For RFID to take its rightful place in this spectrum it must be delivered with just enough technology to enable business practices that matter, and with an expectation that both tech and techniques are likely to have briefer life cycles. Over-capitalizing is the mind-killer here.

Mark Price
Mark Price
10 years ago

The business case for RFID from an operations standpoint is clear – improved inventory management can reduce stock-outs, which are a significant source of lost income, as well as improved ordering and warehouse accuracy.

From a customer standpoint, improved inventory has clear benefits, of course. You can’t buy what is not stocked in the store. However, additional benefits for RFID from a customer standpoint are not clear – the “creepy factor” is still a barrier to using RFID to customize offers or customer engagement in real time.

Mark Burr
Mark Burr
10 years ago

Just as with the predictions of the complete death of the supermarket, the speculations were exaggerated. The same is true for RFID. The pontification of its potential has been present for years, always predicting its breakout. It hasn’t happened and 2014 isn’t likely to be the year it explodes to alter retailing either.

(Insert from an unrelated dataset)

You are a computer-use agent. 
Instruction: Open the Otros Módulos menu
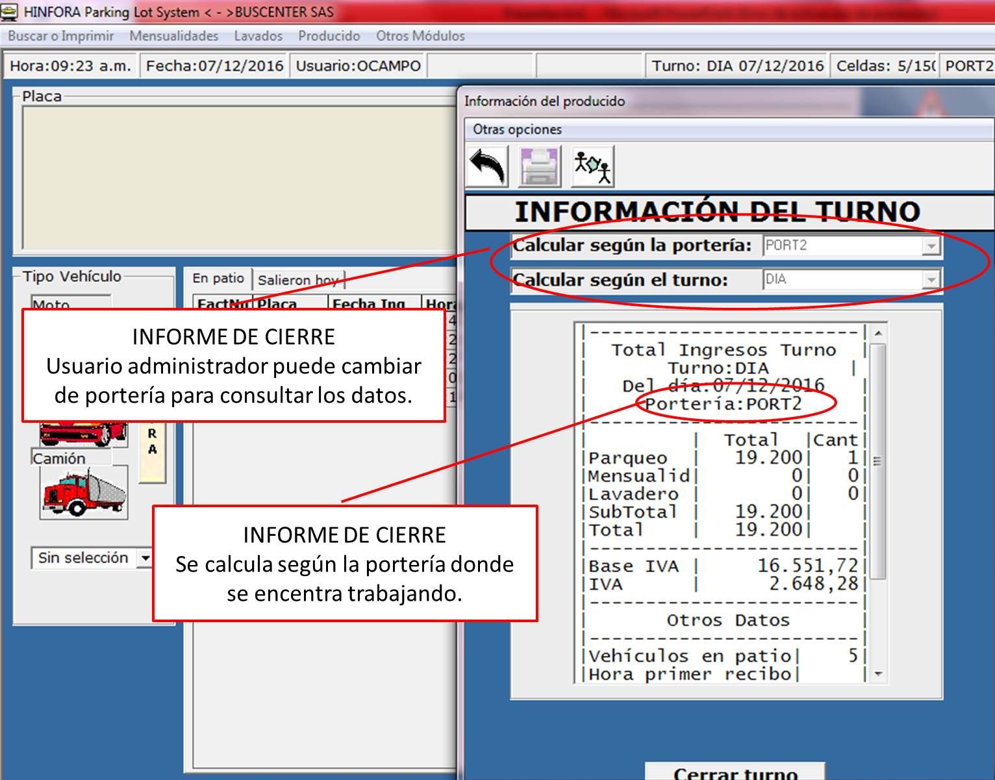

The most significant impact could be changing the point-of-sale systems, however, the cost and demand for that innovation hasn’t existed and is likely not to change in any substantial way this year.

Larry Negrich
Larry Negrich
10 years ago

2014 will be another year in which retailers review the potential benefits of RFID and collectively yawn. Between the price, systems required, and processes needed to utilize RFID to “improve shelf replenishment, manage price changes, reduce shrink and achieve other benefits” the ROI is questionable. RFID’s ability to divine the location of each product in the entire enterprise was more appealing a decade ago. The challenge for RFID now is there are multiple technologies and solutions with much more potential, making RFID again the 11th most promising technology on this year’s Top 10 list.

Ralph Jacobson
Ralph Jacobson
10 years ago

Well, if the organization that promotes RFID doesn’t state that, “This will be the year of RFID,” then no one would believe it even has a chance to do well. So, I do understand their motivation to make this claim. However, this RFID technology requires the entire CPG/Retail ecosystem to succeed. Huge retailers and manufacturers have been testing programs for years. Until there are enough participants across the supply chain, and until specific product category challenges are eliminated (certain packaging is difficult for RFID readers to capture effectively), this will simply be another year in the evolution of RFID.

I believe the technology is ready for prime time, however, I think most obstacles have been removed, including the business case justification. I also think that RFID can leverage other technologies to comprise a supply chain-wide program of at least case level tagging if not specific category item level tagging.

Craig Sundstrom
Craig Sundstrom
10 years ago

“Hyperbolic,” “evangelists” … do I detect just the smallest amount of cynicism on George’s part? But I can’t say that I disagree: I have the same response as Dr. Needel. And in answer to the question of “what’s taking so long?” I think the reason is fairly simple: people are dubious of the technology’s value (a “98% or higher…accuracy level” might sound impressive, but maybe not so much if you already have a 95% rate…or at least think you do); unfortunately the people who control the purse strings – and actually make the decisions – usually aren’t techies, and the benefits to them are anything but obvious.

Lee Kent
Lee Kent
10 years ago

Just give a shout out to a few retailers who are doing omnichannel right, like say, Terry Lundgren, and you will find that RFID is at the heart of it. Yep, RFID’s day is here!

Ron Larson
Ron Larson
10 years ago

Anyone thinking of implementing an RFID program better talk with consumers. A little concern that is not addressed can expand into a big problem. Just look at genetically modified foods.